**TASK ITEM:**
Print exactly the lines below between the line holding "Task: Click the yellow" and the line holding "You are a computer-use agent. Screen dimensions: 1525x815", inclusive, and nothing more.

**RECORDS SHOWN:**
——

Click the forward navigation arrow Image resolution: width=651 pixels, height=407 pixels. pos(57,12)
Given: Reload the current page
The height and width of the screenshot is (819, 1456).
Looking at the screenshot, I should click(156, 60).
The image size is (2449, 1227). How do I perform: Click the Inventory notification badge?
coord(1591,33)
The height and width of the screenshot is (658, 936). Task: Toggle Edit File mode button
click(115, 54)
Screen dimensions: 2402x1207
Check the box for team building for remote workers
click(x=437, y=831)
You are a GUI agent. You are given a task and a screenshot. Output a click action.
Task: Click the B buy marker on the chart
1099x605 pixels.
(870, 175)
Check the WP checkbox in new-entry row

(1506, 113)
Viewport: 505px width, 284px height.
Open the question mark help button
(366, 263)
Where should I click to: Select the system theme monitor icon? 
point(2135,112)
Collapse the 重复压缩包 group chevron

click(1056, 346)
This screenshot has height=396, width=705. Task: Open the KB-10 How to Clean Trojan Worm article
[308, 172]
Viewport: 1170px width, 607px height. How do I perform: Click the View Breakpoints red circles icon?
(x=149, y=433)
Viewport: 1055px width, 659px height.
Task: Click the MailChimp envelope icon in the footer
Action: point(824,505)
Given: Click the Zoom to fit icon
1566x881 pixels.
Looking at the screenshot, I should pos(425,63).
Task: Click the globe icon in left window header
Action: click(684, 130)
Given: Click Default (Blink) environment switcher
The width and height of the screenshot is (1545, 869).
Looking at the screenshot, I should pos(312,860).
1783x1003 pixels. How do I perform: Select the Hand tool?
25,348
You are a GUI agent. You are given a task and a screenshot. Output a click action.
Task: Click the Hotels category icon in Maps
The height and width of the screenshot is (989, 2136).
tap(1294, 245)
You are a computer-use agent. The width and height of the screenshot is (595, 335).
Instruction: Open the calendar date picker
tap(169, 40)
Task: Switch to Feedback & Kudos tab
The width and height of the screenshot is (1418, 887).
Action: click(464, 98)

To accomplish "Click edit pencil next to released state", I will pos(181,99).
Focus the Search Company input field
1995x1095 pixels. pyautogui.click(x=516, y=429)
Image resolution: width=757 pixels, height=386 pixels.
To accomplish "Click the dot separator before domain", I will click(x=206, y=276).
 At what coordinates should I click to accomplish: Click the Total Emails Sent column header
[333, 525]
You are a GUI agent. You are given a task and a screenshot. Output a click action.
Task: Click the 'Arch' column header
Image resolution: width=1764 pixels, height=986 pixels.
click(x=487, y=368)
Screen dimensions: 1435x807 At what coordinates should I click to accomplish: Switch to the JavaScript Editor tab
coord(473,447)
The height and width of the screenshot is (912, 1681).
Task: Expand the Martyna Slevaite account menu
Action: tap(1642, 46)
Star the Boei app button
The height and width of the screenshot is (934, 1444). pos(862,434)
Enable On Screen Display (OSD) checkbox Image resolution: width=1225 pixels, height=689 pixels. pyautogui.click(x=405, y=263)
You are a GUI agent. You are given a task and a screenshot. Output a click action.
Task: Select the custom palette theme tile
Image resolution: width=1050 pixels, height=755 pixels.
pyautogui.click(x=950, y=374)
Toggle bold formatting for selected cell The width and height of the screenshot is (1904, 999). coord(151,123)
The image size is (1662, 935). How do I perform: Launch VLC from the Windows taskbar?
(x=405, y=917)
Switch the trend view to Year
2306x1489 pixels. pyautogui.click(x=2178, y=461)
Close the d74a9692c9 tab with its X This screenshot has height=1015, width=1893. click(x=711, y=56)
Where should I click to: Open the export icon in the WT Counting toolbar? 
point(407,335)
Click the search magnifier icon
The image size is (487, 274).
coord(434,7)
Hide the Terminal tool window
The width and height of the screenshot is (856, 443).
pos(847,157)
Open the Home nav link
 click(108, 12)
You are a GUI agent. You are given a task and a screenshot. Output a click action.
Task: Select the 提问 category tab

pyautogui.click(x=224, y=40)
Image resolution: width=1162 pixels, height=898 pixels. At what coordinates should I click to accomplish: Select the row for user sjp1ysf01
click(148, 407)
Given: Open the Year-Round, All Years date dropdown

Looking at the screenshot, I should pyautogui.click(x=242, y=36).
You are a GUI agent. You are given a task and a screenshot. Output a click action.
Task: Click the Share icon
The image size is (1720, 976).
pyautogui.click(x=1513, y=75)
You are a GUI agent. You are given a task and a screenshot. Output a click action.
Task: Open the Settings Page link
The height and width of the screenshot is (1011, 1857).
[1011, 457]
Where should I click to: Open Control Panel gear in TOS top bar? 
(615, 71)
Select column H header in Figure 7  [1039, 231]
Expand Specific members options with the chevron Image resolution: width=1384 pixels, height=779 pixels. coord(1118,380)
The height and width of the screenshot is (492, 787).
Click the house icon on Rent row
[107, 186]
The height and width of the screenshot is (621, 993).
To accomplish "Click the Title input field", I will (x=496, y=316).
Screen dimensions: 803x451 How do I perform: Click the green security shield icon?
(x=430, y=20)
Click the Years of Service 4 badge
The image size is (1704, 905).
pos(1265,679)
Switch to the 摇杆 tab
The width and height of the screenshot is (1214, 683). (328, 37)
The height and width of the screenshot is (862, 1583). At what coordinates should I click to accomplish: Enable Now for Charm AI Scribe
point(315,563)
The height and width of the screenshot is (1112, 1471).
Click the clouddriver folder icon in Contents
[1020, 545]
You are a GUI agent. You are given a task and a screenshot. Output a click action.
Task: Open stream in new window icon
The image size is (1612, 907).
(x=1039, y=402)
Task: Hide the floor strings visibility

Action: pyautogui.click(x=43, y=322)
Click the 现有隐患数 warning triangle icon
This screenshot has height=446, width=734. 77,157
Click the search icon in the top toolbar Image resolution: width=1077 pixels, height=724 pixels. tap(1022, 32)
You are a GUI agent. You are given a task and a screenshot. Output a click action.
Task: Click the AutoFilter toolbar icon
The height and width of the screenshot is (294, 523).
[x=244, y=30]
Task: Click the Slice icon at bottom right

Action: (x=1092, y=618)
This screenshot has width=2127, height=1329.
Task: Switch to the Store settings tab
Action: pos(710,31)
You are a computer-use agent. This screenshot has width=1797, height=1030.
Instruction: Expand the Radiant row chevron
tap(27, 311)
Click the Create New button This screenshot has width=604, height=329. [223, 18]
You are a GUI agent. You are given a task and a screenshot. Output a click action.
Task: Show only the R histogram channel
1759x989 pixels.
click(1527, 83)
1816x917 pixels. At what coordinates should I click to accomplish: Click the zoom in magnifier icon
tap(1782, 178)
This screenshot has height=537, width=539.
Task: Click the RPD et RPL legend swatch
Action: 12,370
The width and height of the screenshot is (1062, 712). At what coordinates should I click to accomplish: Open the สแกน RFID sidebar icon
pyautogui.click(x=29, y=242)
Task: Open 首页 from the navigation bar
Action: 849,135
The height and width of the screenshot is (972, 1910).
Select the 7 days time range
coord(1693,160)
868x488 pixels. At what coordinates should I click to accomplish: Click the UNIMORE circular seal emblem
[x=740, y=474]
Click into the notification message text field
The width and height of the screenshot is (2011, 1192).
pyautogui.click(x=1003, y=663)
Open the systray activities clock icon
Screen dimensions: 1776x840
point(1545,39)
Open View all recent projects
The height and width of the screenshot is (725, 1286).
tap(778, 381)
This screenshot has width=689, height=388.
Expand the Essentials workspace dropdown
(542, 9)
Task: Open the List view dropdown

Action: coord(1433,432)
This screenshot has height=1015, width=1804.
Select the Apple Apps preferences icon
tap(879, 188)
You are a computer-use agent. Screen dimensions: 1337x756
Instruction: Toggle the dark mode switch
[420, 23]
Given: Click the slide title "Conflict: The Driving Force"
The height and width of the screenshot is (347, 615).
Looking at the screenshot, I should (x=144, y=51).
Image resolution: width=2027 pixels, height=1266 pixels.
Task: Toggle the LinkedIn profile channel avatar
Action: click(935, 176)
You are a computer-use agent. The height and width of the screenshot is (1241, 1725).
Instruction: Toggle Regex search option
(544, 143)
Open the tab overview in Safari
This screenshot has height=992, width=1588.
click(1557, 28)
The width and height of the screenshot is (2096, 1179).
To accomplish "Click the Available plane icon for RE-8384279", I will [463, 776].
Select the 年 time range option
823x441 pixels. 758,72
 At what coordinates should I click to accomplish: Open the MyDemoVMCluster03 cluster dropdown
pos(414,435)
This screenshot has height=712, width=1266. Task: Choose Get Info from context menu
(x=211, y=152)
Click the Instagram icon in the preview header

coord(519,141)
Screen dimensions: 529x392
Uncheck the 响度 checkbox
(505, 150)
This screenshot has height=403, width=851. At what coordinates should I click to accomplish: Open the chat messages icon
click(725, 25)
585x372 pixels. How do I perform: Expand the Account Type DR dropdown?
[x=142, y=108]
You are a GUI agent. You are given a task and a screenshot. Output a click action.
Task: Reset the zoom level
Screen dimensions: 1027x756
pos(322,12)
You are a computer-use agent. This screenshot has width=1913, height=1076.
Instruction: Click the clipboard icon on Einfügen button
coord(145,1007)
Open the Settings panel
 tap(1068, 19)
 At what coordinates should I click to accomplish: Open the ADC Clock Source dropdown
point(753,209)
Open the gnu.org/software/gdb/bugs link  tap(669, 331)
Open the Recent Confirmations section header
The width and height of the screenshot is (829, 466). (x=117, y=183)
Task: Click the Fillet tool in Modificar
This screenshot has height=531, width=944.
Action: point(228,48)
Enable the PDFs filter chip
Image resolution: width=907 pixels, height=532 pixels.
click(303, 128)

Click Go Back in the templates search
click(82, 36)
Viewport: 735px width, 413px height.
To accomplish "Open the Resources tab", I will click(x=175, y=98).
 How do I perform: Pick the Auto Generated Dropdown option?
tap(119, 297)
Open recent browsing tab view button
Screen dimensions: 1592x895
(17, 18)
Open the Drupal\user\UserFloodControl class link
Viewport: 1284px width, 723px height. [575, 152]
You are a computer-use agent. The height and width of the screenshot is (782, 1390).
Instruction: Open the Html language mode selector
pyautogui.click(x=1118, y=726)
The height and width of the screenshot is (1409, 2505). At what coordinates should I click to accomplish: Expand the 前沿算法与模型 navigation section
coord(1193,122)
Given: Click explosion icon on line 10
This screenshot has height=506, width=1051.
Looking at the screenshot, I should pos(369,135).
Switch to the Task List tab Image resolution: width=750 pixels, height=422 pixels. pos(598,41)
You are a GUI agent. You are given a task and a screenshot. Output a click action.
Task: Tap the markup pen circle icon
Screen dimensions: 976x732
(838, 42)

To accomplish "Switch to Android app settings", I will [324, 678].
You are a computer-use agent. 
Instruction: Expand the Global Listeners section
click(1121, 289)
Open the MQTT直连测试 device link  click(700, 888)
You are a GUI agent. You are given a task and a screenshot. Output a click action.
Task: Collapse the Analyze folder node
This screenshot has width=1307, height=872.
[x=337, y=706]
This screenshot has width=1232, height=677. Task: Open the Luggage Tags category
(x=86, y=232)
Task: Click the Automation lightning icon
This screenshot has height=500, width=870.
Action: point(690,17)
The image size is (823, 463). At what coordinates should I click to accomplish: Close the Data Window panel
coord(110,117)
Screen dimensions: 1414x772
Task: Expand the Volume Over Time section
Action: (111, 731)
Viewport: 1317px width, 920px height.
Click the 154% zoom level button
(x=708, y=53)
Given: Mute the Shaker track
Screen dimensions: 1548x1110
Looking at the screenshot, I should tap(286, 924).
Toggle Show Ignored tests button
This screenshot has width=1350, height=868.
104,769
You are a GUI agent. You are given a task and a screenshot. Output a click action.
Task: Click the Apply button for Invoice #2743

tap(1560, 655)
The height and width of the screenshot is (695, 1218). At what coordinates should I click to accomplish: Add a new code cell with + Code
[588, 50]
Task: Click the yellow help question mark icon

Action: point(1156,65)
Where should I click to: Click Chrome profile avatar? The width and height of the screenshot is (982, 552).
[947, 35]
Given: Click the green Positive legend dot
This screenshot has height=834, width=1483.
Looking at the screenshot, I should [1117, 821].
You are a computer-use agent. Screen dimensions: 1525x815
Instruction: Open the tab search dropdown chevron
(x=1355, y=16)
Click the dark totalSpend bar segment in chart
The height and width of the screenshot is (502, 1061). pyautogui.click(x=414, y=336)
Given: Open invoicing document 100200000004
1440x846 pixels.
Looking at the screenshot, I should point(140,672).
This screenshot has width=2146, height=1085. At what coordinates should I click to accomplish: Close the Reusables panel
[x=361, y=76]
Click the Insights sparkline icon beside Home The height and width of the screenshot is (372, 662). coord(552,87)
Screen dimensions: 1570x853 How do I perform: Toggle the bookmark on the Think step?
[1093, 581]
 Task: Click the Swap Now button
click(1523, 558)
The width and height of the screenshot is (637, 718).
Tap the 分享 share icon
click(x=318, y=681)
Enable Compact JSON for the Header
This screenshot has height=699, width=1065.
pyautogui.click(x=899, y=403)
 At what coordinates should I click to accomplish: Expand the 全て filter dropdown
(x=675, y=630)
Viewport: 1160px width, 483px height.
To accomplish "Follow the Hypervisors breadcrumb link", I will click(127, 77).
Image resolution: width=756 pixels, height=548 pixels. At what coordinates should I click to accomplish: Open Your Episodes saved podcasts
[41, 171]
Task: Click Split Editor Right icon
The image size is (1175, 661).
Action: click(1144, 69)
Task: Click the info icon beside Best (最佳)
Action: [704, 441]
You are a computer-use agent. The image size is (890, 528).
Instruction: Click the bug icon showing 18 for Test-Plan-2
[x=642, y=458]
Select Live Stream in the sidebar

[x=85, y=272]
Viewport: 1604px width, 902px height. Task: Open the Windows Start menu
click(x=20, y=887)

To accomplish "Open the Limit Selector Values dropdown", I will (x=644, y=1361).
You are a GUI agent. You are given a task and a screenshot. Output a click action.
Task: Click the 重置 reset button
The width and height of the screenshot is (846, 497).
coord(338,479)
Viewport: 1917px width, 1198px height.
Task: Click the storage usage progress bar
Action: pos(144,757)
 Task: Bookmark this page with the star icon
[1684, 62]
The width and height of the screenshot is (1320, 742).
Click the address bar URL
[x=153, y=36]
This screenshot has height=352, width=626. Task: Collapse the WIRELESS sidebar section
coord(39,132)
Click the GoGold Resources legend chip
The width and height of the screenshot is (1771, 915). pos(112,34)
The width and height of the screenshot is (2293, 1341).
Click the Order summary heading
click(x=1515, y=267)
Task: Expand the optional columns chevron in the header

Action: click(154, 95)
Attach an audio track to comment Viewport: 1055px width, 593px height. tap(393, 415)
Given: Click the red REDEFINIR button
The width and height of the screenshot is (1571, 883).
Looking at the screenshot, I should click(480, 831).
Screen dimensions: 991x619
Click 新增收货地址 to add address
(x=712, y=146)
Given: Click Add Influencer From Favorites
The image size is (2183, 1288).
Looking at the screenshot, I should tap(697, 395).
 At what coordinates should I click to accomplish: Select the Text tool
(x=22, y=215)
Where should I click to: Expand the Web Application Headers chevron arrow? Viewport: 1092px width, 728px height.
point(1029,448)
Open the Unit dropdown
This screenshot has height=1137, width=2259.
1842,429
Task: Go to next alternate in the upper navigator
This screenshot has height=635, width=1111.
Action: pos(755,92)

——

**ANSWER SPACE:**
Task: Click the yellow help question mark icon

Action: point(1156,65)
Where should I click to: Click Chrome profile avatar? The width and height of the screenshot is (982, 552).
[947, 35]
Given: Click the green Positive legend dot
This screenshot has height=834, width=1483.
Looking at the screenshot, I should [1117, 821].
You are a computer-use agent. Screen dimensions: 1525x815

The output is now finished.